> **Data supplied**:
------
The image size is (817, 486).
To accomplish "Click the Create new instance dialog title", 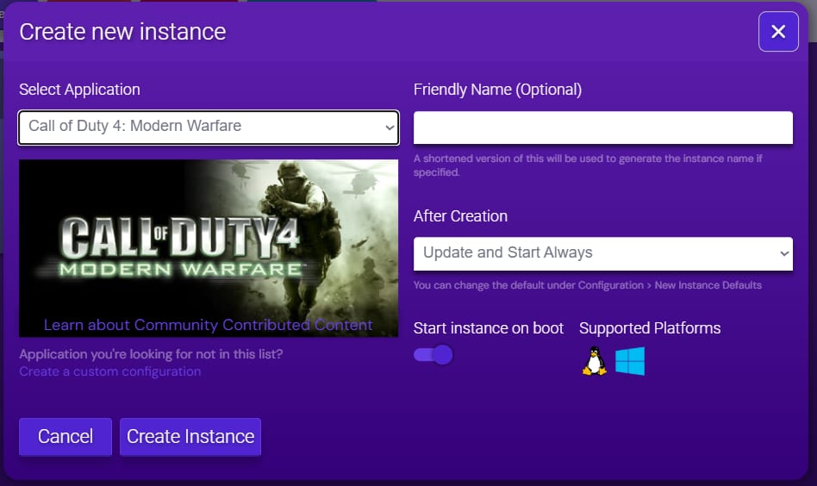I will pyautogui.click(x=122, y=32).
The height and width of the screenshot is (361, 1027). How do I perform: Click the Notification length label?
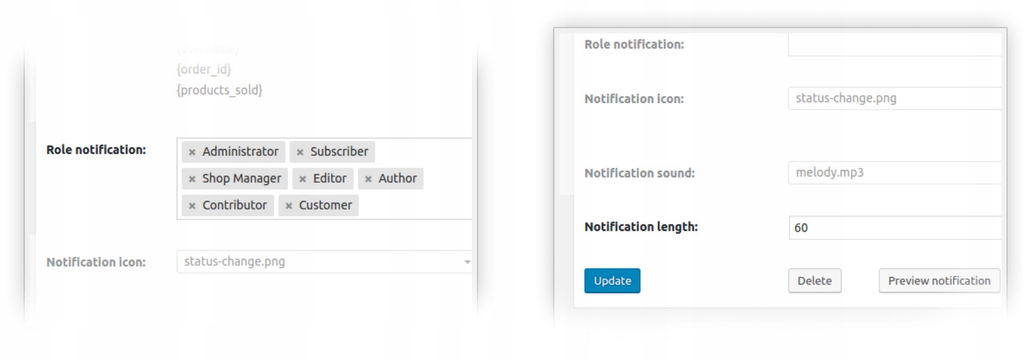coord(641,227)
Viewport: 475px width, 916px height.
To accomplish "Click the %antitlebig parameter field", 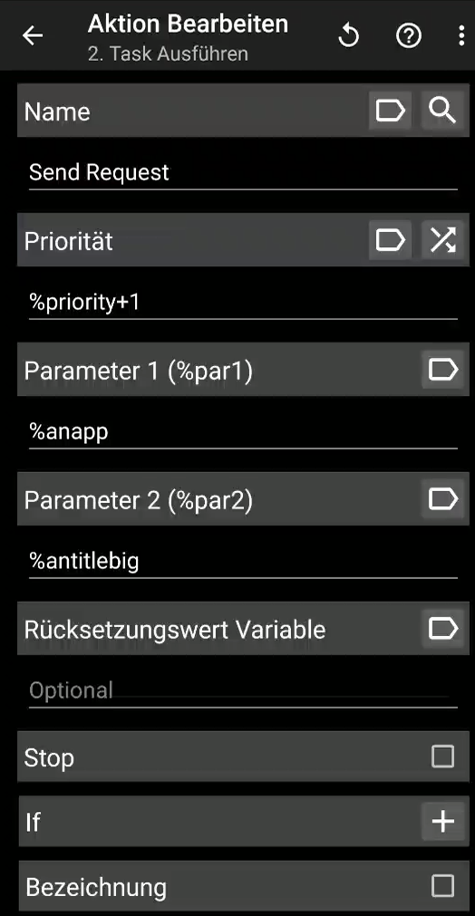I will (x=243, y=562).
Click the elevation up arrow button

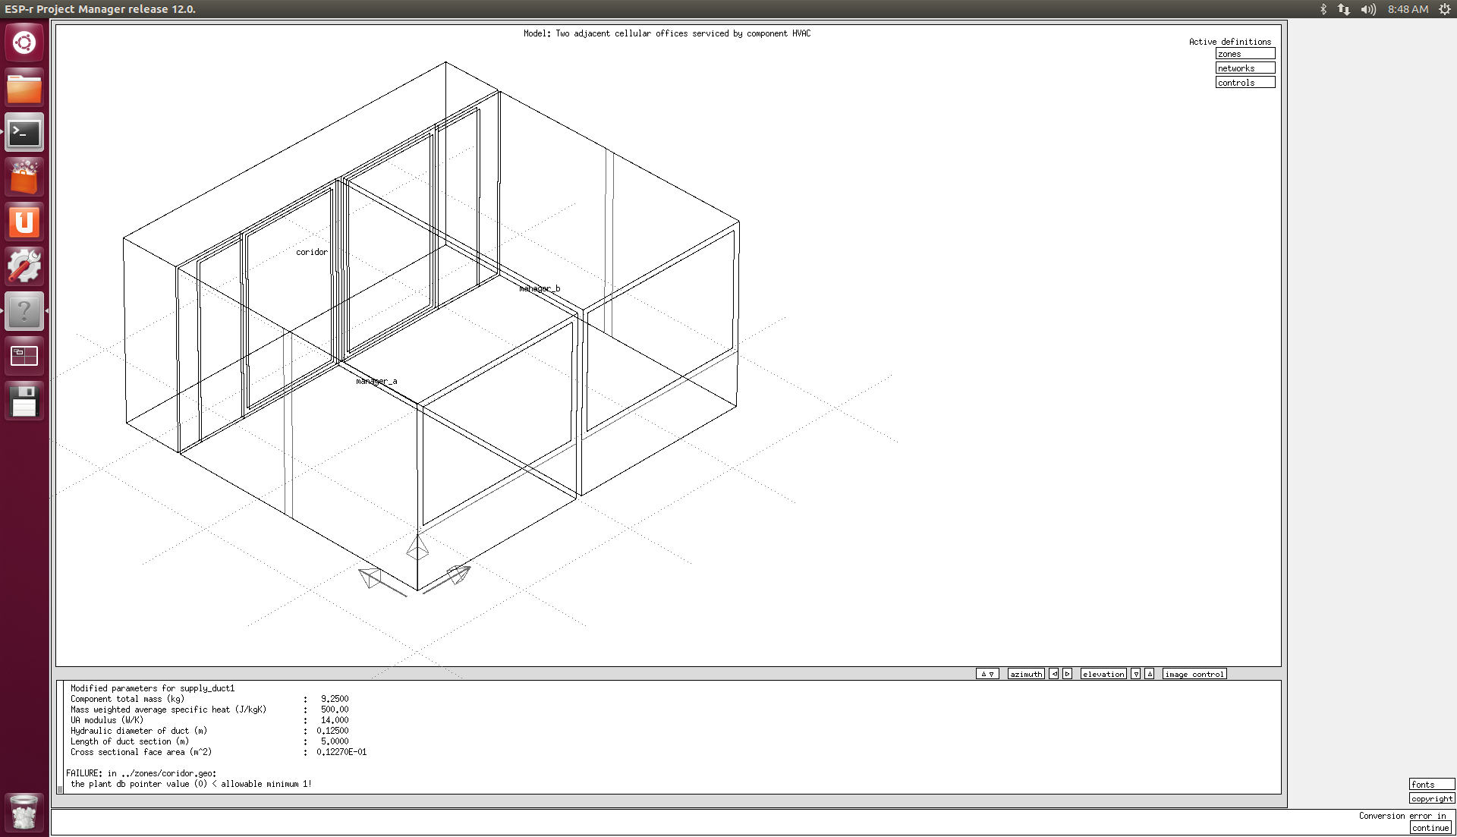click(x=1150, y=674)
------
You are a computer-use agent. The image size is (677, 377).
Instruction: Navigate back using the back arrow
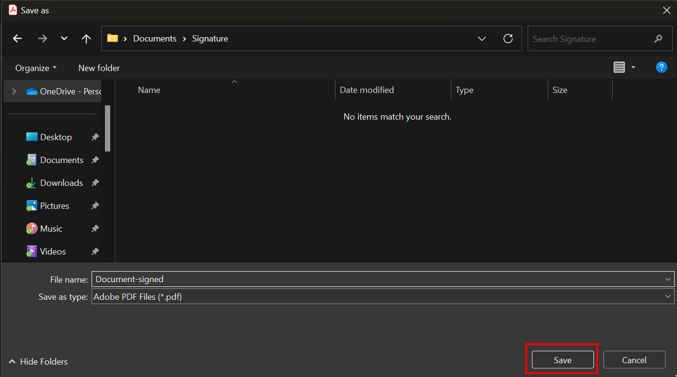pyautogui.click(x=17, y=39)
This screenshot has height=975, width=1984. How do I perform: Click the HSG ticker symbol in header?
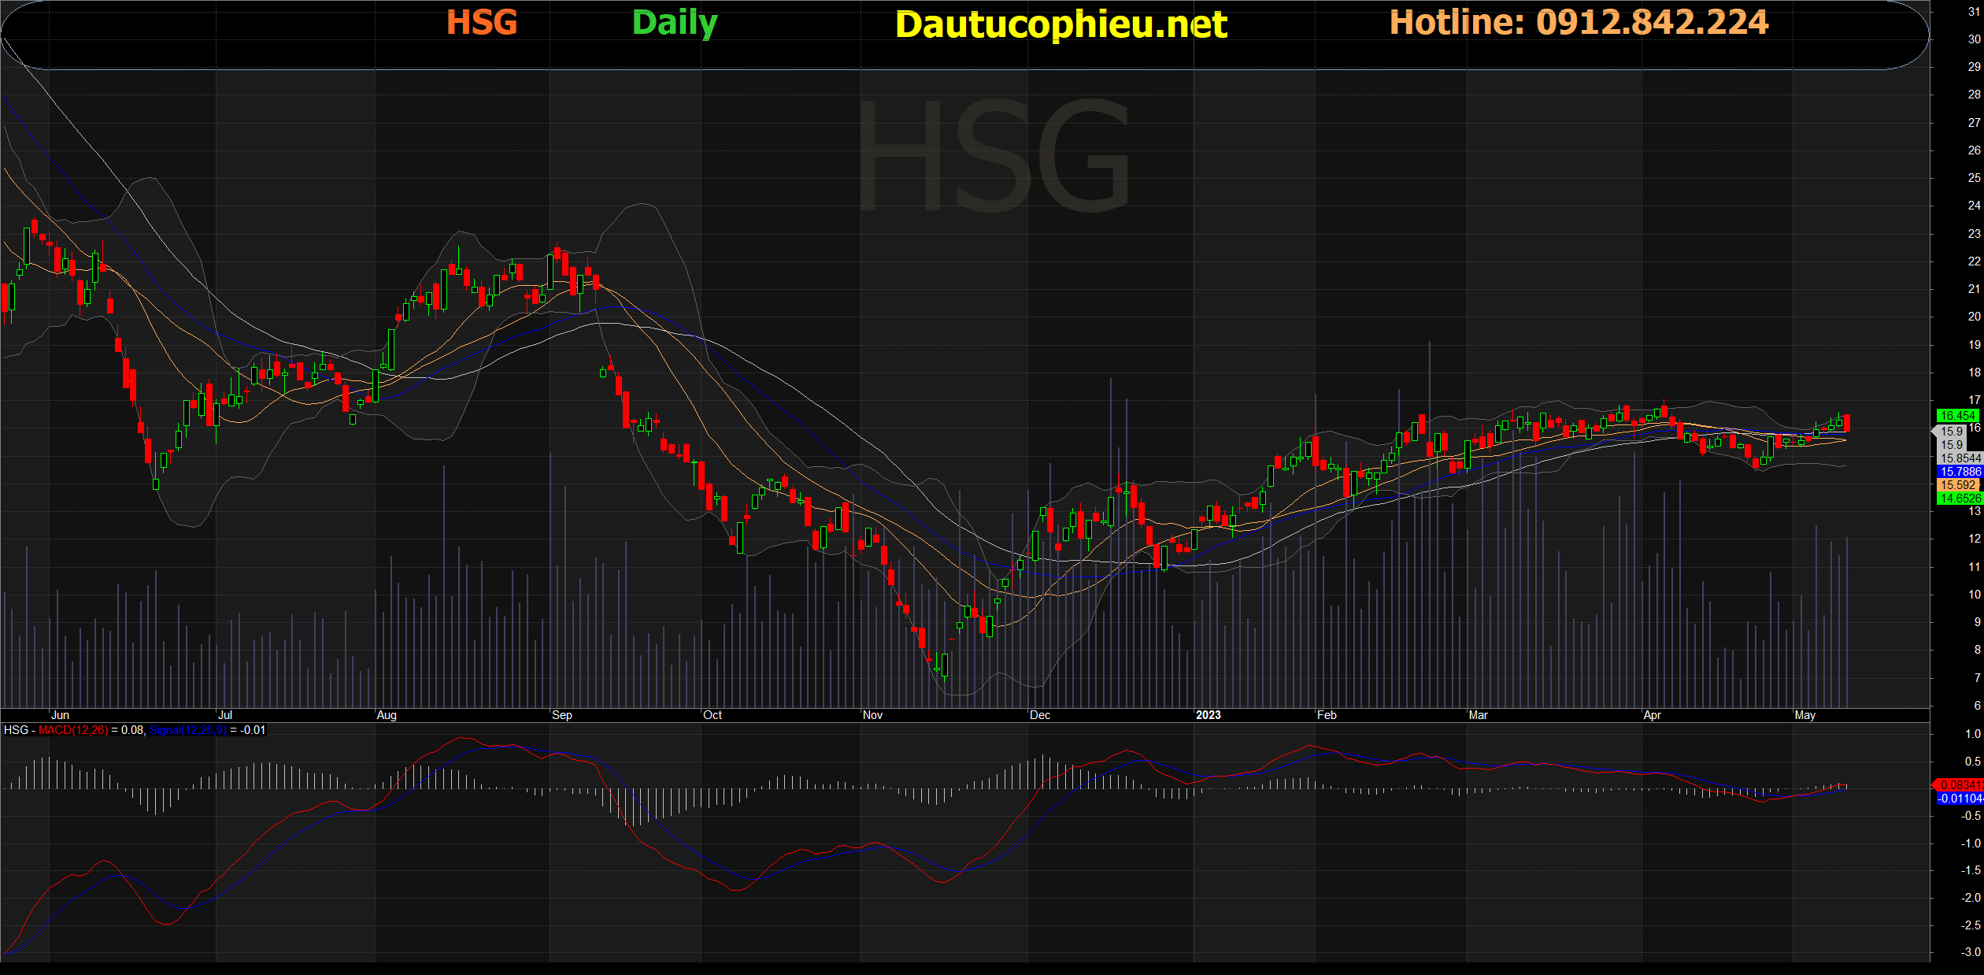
------
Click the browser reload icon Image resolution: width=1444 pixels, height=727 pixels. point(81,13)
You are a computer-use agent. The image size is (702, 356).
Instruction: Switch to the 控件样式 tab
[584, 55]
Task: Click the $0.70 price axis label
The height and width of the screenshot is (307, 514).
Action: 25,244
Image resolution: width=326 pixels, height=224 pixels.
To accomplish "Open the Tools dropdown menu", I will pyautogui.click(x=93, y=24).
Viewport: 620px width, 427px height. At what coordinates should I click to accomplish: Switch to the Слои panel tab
------
Copy the entries word for word, starting with the line that contains "You are a computer-use agent. The image size is (702, 356)." and going on through the line that contains "Viewport: 620px width, 427px".

You are a computer-use agent. The image size is (702, 356).
Instruction: Switch to the 控件样式 tab
[584, 55]
Task: Click the $0.70 price axis label
The height and width of the screenshot is (307, 514).
Action: 25,244
Image resolution: width=326 pixels, height=224 pixels.
To accomplish "Open the Tools dropdown menu", I will pyautogui.click(x=93, y=24).
Viewport: 620px width, 427px height. At what coordinates should I click to accomplish: Switch to the Слои panel tab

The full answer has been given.